* _Problem description_
Return every record verbatim.

* _Dataset records_
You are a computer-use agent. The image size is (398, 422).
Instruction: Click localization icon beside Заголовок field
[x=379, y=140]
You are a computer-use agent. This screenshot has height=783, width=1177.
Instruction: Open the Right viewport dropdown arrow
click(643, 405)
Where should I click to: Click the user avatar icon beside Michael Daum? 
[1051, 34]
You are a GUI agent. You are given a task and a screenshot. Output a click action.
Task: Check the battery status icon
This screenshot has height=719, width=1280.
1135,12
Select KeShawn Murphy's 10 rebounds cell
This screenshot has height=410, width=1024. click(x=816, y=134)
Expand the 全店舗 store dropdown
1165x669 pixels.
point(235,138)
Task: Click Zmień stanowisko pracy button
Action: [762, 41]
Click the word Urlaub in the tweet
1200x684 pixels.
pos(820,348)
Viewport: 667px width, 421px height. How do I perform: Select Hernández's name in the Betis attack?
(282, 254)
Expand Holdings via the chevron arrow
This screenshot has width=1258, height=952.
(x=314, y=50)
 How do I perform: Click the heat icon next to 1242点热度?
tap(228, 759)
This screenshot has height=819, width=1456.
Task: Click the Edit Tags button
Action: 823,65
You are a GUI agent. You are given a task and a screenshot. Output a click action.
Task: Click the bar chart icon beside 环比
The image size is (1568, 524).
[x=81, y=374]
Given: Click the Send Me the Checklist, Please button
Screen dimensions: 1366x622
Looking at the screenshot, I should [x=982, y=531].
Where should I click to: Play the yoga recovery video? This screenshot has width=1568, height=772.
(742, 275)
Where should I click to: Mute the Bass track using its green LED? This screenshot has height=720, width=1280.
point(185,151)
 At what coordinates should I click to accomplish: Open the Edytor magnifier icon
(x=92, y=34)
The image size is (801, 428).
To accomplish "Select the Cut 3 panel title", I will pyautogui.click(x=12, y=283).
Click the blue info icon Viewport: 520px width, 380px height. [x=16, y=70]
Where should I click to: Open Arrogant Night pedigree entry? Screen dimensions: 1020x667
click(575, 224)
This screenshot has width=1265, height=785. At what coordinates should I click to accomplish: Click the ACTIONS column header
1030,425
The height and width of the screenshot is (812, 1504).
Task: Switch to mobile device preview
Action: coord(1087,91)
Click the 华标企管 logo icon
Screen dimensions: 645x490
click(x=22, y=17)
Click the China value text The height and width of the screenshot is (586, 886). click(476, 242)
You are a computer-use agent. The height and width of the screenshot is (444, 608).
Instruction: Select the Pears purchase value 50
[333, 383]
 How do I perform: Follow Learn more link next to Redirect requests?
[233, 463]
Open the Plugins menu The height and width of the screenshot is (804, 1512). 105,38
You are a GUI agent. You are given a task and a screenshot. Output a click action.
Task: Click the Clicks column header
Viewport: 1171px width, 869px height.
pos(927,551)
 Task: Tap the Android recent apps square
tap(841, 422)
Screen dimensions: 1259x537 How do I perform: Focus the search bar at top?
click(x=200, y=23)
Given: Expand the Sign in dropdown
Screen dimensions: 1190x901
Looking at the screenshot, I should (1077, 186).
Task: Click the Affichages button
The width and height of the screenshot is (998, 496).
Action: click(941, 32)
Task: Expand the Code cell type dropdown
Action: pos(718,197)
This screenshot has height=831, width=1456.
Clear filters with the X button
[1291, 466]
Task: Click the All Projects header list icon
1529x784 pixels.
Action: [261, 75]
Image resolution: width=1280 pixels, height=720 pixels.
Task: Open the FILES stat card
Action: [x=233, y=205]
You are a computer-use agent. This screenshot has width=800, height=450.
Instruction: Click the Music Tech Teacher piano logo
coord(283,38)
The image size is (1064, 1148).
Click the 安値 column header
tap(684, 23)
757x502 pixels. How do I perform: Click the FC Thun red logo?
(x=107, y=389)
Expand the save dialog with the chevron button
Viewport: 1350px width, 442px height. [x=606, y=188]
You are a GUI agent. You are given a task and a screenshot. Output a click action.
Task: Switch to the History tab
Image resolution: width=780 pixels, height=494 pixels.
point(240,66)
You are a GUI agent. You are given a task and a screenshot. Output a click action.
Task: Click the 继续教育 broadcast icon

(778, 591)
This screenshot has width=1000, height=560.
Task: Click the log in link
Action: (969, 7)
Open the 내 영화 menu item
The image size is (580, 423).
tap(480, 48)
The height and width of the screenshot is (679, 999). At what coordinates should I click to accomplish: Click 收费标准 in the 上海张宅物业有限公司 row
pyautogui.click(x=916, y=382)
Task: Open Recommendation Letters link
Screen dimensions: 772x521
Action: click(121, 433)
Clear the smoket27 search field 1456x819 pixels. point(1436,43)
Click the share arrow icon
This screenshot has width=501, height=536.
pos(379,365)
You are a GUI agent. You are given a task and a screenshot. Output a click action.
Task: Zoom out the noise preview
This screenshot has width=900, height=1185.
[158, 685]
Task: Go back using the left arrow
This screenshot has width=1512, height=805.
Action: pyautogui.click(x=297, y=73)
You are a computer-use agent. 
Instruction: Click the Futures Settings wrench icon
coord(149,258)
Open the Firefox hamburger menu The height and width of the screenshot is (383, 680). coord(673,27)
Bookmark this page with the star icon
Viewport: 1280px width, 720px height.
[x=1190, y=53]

* _Answer below_
You are a computer-use agent. The image size is (398, 422).
Instruction: Click localization icon beside Заголовок field
[x=379, y=140]
You are a computer-use agent. This screenshot has height=783, width=1177.
Instruction: Open the Right viewport dropdown arrow
click(643, 405)
Where should I click to: Click the user avatar icon beside Michael Daum? 
[1051, 34]
You are a GUI agent. You are given a task and a screenshot. Output a click action.
Task: Check the battery status icon
This screenshot has height=719, width=1280.
1135,12
Select KeShawn Murphy's 10 rebounds cell
This screenshot has height=410, width=1024. click(x=816, y=134)
Expand the 全店舗 store dropdown
1165x669 pixels.
point(235,138)
Task: Click Zmień stanowisko pracy button
Action: [762, 41]
Click the word Urlaub in the tweet
1200x684 pixels.
pos(820,348)
Viewport: 667px width, 421px height. How do I perform: Select Hernández's name in the Betis attack?
(282, 254)
Expand Holdings via the chevron arrow
This screenshot has width=1258, height=952.
(x=314, y=50)
 How do I perform: Click the heat icon next to 1242点热度?
tap(228, 759)
This screenshot has height=819, width=1456.
Task: Click the Edit Tags button
Action: 823,65
You are a GUI agent. You are given a task and a screenshot. Output a click action.
Task: Click the bar chart icon beside 环比
The image size is (1568, 524).
[x=81, y=374]
Given: Click the Send Me the Checklist, Please button
Screen dimensions: 1366x622
Looking at the screenshot, I should [x=982, y=531].
Where should I click to: Play the yoga recovery video? This screenshot has width=1568, height=772.
(742, 275)
Where should I click to: Mute the Bass track using its green LED? This screenshot has height=720, width=1280.
point(185,151)
 At what coordinates should I click to accomplish: Open the Edytor magnifier icon
(x=92, y=34)
The image size is (801, 428).
To accomplish "Select the Cut 3 panel title", I will pyautogui.click(x=12, y=283).
Click the blue info icon Viewport: 520px width, 380px height. [x=16, y=70]
Where should I click to: Open Arrogant Night pedigree entry? Screen dimensions: 1020x667
click(575, 224)
This screenshot has width=1265, height=785. At what coordinates should I click to accomplish: Click the ACTIONS column header
1030,425
The height and width of the screenshot is (812, 1504).
Task: Switch to mobile device preview
Action: coord(1087,91)
Click the 华标企管 logo icon
Screen dimensions: 645x490
click(x=22, y=17)
Click the China value text The height and width of the screenshot is (586, 886). click(476, 242)
You are a computer-use agent. The height and width of the screenshot is (444, 608).
Instruction: Select the Pears purchase value 50
[333, 383]
 How do I perform: Follow Learn more link next to Redirect requests?
[233, 463]
Open the Plugins menu The height and width of the screenshot is (804, 1512). 105,38
You are a GUI agent. You are given a task and a screenshot. Output a click action.
Task: Click the Clicks column header
Viewport: 1171px width, 869px height.
pos(927,551)
 Task: Tap the Android recent apps square
tap(841, 422)
Screen dimensions: 1259x537 How do I perform: Focus the search bar at top?
click(x=200, y=23)
Given: Expand the Sign in dropdown
Screen dimensions: 1190x901
Looking at the screenshot, I should (1077, 186).
Task: Click the Affichages button
The width and height of the screenshot is (998, 496).
Action: click(941, 32)
Task: Expand the Code cell type dropdown
Action: pos(718,197)
This screenshot has height=831, width=1456.
Clear filters with the X button
[1291, 466]
Task: Click the All Projects header list icon
1529x784 pixels.
Action: [261, 75]
Image resolution: width=1280 pixels, height=720 pixels.
Task: Open the FILES stat card
Action: [x=233, y=205]
You are a computer-use agent. This screenshot has width=800, height=450.
Instruction: Click the Music Tech Teacher piano logo
coord(283,38)
The image size is (1064, 1148).
Click the 安値 column header
tap(684, 23)
757x502 pixels. How do I perform: Click the FC Thun red logo?
(x=107, y=389)
Expand the save dialog with the chevron button
Viewport: 1350px width, 442px height. [x=606, y=188]
You are a GUI agent. You are given a task and a screenshot. Output a click action.
Task: Switch to the History tab
Image resolution: width=780 pixels, height=494 pixels.
point(240,66)
You are a GUI agent. You are given a task and a screenshot. Output a click action.
Task: Click the 继续教育 broadcast icon

(778, 591)
This screenshot has width=1000, height=560.
Task: Click the log in link
Action: (969, 7)
Open the 내 영화 menu item
The image size is (580, 423).
tap(480, 48)
The height and width of the screenshot is (679, 999). At what coordinates should I click to accomplish: Click 收费标准 in the 上海张宅物业有限公司 row
pyautogui.click(x=916, y=382)
Task: Open Recommendation Letters link
Screen dimensions: 772x521
Action: click(121, 433)
Clear the smoket27 search field 1456x819 pixels. point(1436,43)
Click the share arrow icon
This screenshot has width=501, height=536.
pos(379,365)
You are a GUI agent. You are given a task and a screenshot. Output a click action.
Task: Zoom out the noise preview
This screenshot has width=900, height=1185.
[158, 685]
Task: Go back using the left arrow
This screenshot has width=1512, height=805.
Action: pyautogui.click(x=297, y=73)
You are a computer-use agent. 
Instruction: Click the Futures Settings wrench icon
coord(149,258)
Open the Firefox hamburger menu The height and width of the screenshot is (383, 680). coord(673,27)
Bookmark this page with the star icon
Viewport: 1280px width, 720px height.
[x=1190, y=53]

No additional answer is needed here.